* BEGIN *

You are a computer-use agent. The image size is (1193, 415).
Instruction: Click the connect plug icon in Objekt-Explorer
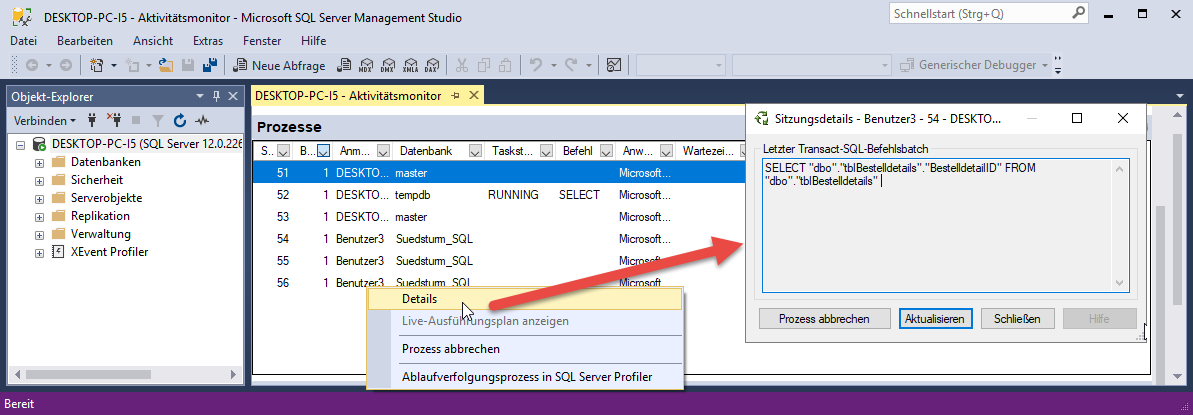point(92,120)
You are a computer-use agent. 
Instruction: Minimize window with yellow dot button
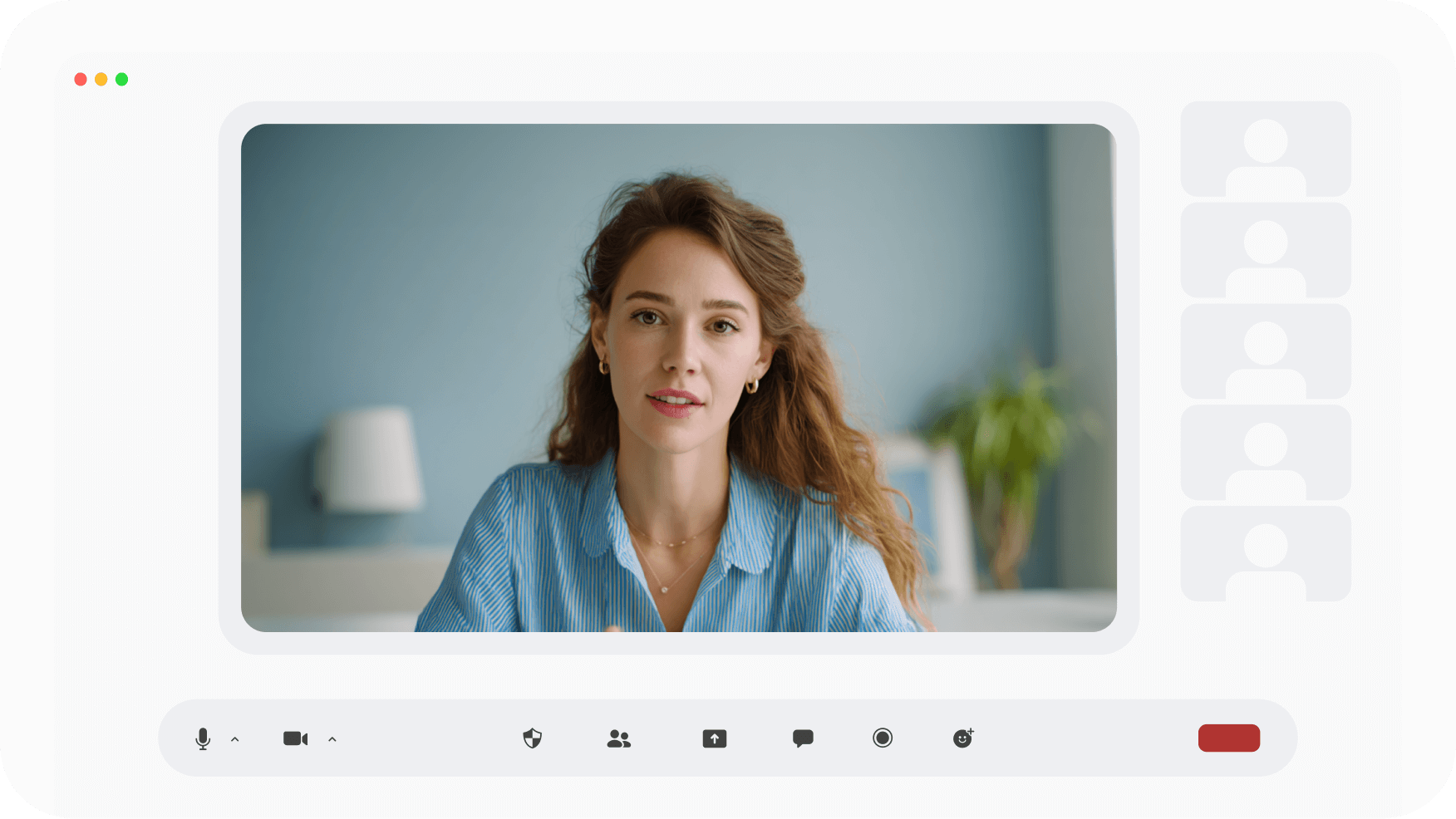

* END *

■ **Aim**:
Print every line of the two items above verbatim, leaving out the pictures.

■ **Exercise solution**:
You are a computer-use agent. The image size is (1193, 415).
Instruction: Click the connect plug icon in Objekt-Explorer
point(92,120)
You are a computer-use agent. 
Instruction: Minimize window with yellow dot button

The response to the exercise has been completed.